= Exercise objective =
Write out exactly, with both ends included, the lines that run from the line containing "You are a computer-use" to the end of the entries. Pictures are not part of the answer.

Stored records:

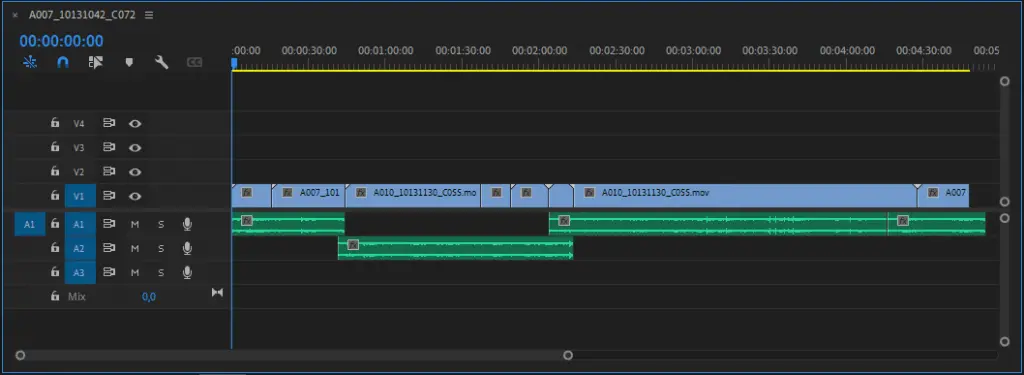Enable Linked Selection icon
Screen dimensions: 1024x375
(96, 62)
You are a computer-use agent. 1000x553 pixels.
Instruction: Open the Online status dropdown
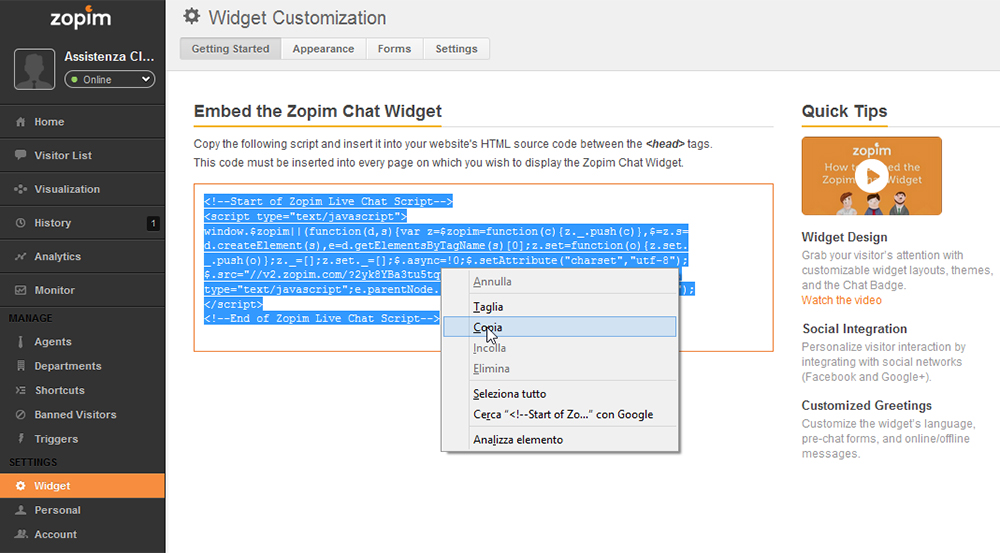click(110, 79)

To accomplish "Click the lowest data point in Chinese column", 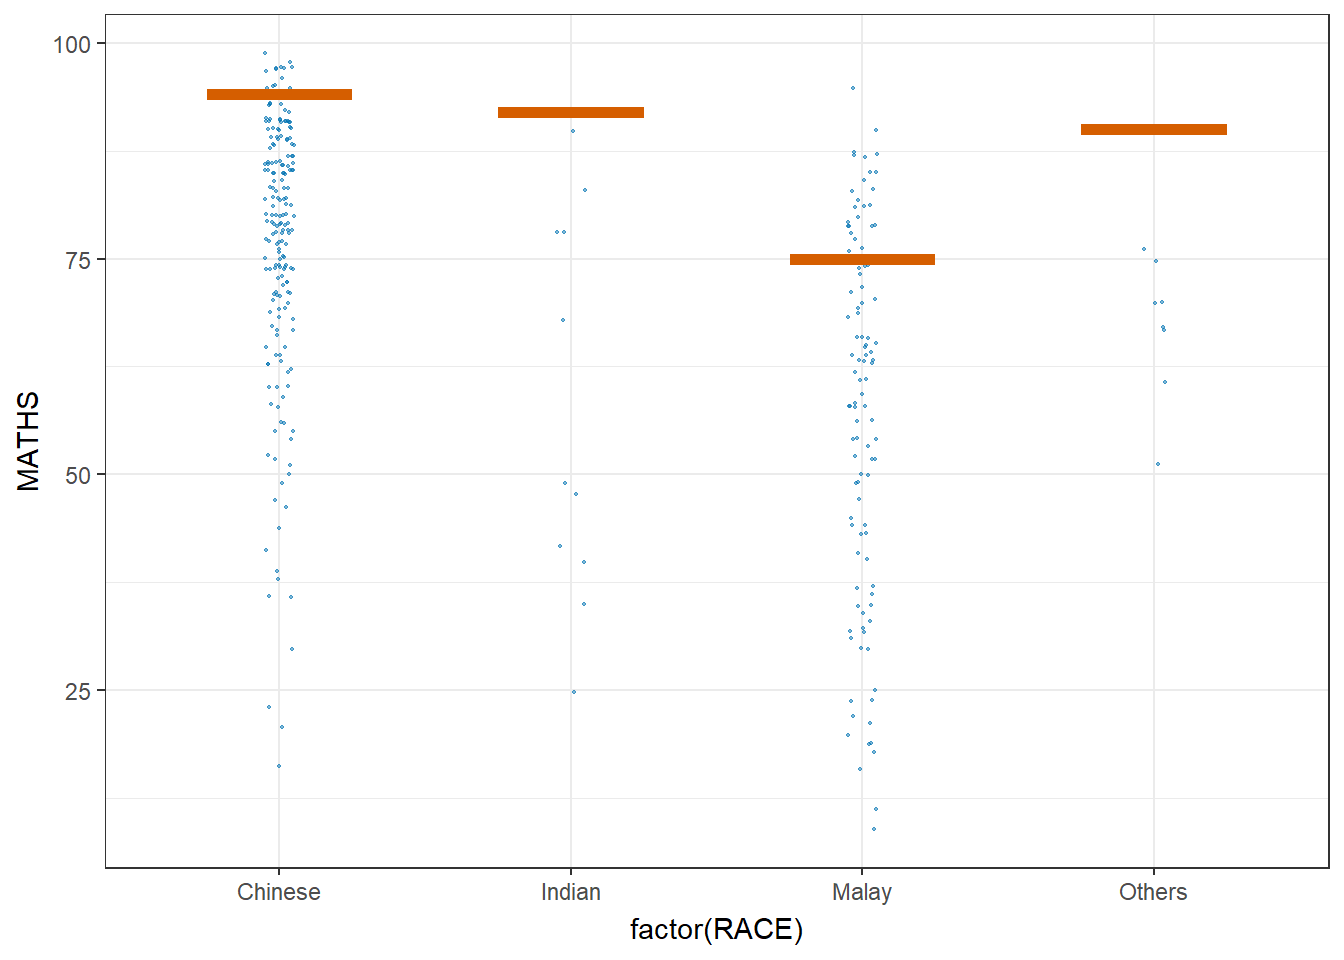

= Solution for this task =
You are a computer-use agent. 1000x553 pixels.
Instruction: Open the Online status dropdown
click(110, 79)

To accomplish "Click the lowest data point in Chinese column", 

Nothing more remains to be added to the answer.